After his bruising first encounter with the voters and a botched first reshuffle, there are growing doubts inside Labour that Keir Starmer can turn the party’s prospects around.

With all eyes on him, Sir Keir needs to put in a strong performance in the Commons on Tuesday when he responds to the Queen’s Speech. In fact, Sir Keir has done well in his recent weekly jousts with Boris Johnson at Prime Minister’s Questions. The big test for the former director of public prosecutions is not persuading the Commons judges, but the jury of public opinion.

Sir Keir needs to explain urgently what he and his party stand for, so he will launch a policy review. But when the-then Labour leader Neil Kinnock did that in the 1980s, it took two years.
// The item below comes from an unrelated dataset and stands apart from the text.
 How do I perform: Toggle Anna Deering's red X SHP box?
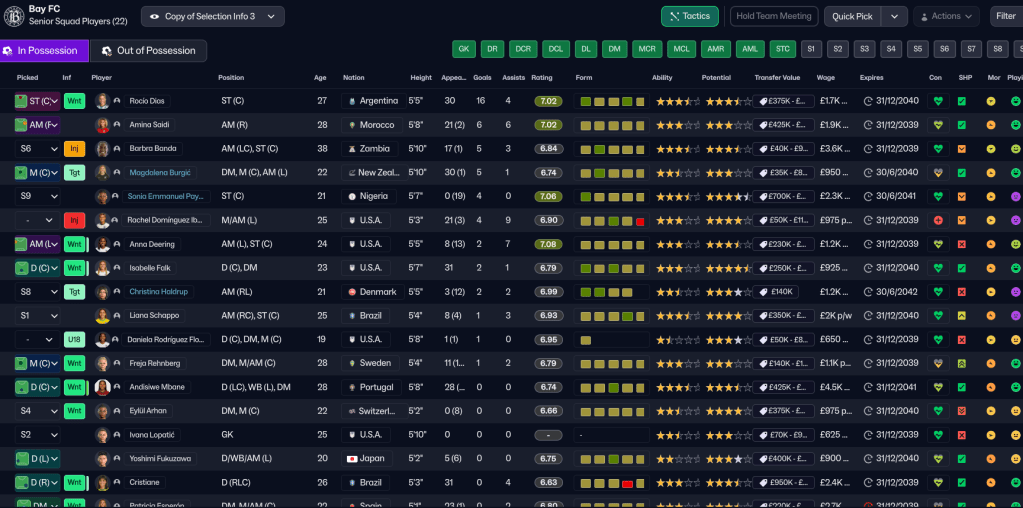point(962,244)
Sir Keir doesn’t have that much time.

He doesn’t need an A-Z policy compendium but a few coherent symbolic policies impacting on people’s lives to show them how Labour would do things differently. The insecure world of work will rightly be a priority. If Mr Johnson steals Labour’s ideas, as he is liable to, Labour will have to find some more. The party needs to move outside its comfort zone and devise policies for homeowners as well as renters, for car drivers as well as those who depend on public transport, and for small business owners as well as trade unionists.
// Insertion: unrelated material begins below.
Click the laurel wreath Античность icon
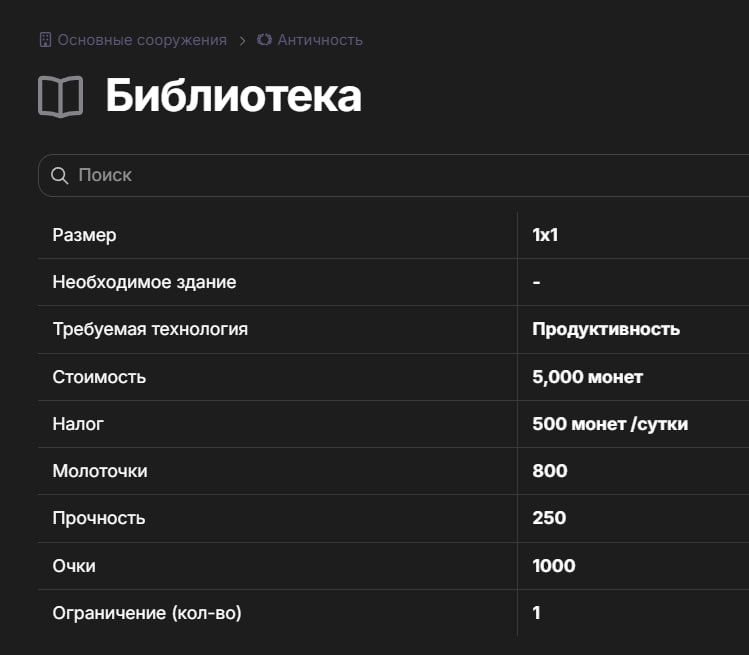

Allies of Sir Keir were critical of Jeremy Corbyn’s political management but the past few days suggest history is repeating itself.  The Labour leader has found it much harder to unite his fractious party than he imagined when he took over 13 months ago. The faction-fighting of the Corbyn years was suppressed briefly but is now out in the open again. Sir Keir’s skills will be tested in the way he manages his relationship with his deputy, Angela Rayner, who might push the boundaries of her new shadow cabinet brief after their arm-wrestling over her role.

Sir Keir will need to lead from the front. To be noticed by the public, he will have to define himself against his party – as Tony Blair did. The hard left is bitterly disappointed at Sir Keir’s performance, and expects him to ditch the Corbyn prospectus they thought he offered during the party leadership election. While some rows with the Corbyn left would do Sir Keir no harm in the red-turned-blue wall, he will need to keep the soft left on board to avoid finding himself isolated.

The Labour leader must urgently change the narrative which is in danger of being set in stone – that he is not up to the massive task ahead. The Tory-dominated newspapers will do their best to fuel this narrative. It can be hard for an opposition leader to change perceptions once voters make an initial judgment on them, as William Hague and Iain Duncan Smith discovered.

However, there are some grounds for hope; until Mr Johnson got his “vaccine boost,” Labour was neck and neck in the polls and Sir Keir was viewed as the best prime minister. He passed the “can you imagine this man in Downing Street?” test in a way Mr Corbyn never did.

Mr Blair’s aides used to say that he showed “balls of steel” as opposition leader. Sir Keir will now need to display more courage than he has done so far; fence-sitting and messy compromises will not be enough. He does have the hunger and determination to win power he will need for the daunting challenge ahead. The question that worries him is whether his party does.